[Openmcl-devel] Plans for Unicode support within OpenMCL?

Wed Mar 22 06:08:05 PST 2006

I agree that UTF-8 is convenient, but there is no reason you cannot  
hash UTF-16 values. Python, to cite one example, has a Unicode string  
type that hashes very well.

I strongly believe that *internal* representation must be separated  
from *external* representation. The external representation of a  
Unicode string, that which is displayed, should probably be UTF-8 for  
all the reasons you give. But internally UTF-8 is suboptimal.

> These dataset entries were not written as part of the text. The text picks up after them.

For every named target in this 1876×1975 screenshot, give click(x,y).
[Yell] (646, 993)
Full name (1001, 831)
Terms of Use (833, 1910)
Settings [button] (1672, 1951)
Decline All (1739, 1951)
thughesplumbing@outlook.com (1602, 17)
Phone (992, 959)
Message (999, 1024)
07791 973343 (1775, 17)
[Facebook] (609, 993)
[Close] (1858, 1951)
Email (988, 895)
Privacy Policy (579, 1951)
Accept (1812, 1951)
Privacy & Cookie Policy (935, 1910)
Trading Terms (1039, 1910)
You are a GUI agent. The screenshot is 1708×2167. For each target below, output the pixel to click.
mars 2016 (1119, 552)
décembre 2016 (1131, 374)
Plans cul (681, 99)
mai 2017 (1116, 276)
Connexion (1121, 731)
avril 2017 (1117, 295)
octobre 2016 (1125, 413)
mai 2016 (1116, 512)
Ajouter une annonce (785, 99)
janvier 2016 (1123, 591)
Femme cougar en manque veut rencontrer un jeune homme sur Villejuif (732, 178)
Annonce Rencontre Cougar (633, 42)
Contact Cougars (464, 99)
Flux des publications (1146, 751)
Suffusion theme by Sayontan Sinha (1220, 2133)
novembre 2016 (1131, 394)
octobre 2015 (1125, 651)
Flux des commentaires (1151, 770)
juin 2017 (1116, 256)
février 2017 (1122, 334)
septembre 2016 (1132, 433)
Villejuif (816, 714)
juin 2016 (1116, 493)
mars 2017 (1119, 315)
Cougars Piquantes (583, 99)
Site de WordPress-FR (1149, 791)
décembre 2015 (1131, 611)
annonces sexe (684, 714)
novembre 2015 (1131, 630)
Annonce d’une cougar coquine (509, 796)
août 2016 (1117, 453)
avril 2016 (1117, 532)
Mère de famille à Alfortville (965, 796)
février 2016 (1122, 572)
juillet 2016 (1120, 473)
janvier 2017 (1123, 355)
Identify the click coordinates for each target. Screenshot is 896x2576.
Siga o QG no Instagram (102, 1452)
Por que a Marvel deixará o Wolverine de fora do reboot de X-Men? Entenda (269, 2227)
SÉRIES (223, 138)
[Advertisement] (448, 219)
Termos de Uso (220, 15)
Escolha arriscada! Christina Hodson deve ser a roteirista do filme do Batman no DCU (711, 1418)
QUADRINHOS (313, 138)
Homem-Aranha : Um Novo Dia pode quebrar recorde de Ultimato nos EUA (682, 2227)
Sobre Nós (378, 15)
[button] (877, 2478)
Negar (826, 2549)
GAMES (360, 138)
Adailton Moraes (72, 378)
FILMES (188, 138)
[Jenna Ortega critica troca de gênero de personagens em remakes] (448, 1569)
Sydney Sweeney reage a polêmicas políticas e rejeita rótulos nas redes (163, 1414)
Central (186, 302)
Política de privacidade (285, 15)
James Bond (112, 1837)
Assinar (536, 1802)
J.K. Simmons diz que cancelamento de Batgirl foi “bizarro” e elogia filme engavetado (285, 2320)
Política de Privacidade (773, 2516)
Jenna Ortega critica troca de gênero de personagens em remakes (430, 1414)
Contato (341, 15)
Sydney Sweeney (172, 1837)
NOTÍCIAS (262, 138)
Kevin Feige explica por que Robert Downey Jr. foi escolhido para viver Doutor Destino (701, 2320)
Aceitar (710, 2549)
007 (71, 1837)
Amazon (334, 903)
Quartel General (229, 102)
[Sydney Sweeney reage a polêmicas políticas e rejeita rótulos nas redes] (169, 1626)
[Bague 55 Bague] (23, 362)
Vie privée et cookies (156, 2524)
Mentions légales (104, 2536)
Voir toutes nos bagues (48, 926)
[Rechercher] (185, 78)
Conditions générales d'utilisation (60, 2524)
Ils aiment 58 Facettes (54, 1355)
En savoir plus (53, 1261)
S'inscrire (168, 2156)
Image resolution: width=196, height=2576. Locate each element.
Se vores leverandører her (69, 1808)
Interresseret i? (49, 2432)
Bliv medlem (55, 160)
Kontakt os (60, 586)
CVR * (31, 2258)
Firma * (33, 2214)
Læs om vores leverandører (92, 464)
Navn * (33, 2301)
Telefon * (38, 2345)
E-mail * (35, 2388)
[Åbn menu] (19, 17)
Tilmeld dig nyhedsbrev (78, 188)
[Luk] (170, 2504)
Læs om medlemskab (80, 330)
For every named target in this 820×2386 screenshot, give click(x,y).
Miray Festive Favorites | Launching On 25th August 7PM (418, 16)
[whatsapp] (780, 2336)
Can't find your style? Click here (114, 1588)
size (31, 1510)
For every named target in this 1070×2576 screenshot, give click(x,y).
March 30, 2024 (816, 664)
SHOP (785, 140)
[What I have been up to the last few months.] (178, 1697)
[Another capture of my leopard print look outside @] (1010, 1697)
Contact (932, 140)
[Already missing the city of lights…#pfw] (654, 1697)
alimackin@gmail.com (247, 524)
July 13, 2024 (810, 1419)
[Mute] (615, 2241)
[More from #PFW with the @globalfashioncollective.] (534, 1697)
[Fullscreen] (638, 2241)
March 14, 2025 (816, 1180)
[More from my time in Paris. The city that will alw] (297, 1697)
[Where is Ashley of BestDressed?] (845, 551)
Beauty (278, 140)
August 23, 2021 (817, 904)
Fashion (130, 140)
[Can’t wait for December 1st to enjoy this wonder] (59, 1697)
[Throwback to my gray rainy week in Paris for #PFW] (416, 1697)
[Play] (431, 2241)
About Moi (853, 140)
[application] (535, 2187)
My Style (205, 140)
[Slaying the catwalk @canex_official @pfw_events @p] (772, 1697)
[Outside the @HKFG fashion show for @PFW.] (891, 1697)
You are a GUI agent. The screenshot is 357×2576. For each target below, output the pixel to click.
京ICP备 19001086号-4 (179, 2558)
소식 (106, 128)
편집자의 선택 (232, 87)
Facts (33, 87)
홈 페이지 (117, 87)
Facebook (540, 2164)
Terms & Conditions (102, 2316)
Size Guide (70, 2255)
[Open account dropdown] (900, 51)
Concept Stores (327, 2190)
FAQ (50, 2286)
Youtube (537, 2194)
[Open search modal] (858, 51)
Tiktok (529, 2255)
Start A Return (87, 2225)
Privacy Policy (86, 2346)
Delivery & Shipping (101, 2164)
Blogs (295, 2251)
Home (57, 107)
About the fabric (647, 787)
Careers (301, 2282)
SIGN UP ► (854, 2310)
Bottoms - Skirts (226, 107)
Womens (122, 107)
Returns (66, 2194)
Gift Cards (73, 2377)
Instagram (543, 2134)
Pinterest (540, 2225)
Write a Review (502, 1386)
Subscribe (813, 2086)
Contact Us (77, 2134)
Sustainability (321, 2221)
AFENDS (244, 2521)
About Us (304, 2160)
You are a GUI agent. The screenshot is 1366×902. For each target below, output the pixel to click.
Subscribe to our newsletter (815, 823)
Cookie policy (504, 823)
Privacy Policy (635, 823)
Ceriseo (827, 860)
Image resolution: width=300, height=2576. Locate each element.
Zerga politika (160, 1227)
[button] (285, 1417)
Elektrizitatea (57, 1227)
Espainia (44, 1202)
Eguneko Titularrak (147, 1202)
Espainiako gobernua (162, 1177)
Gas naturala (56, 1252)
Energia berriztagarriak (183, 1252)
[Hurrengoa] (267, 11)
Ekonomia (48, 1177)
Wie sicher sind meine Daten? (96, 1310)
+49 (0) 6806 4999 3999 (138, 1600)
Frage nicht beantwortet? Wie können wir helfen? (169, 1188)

Plan 9 is one example of an application that uses UTF-8 internal.  
Sure. Mac OS X is a much more widely used, real world, system that  
does not. It uses UTF-16. I don't see UTF-8 as being an overly  
efficient representation for Unicode if your primary interest is in  
string processing. You have no hope of direct indexing into the  
string without extra data structures. It only saves you space if you  
work in ASCII, otherwise it is no better than or worse than UTF-16.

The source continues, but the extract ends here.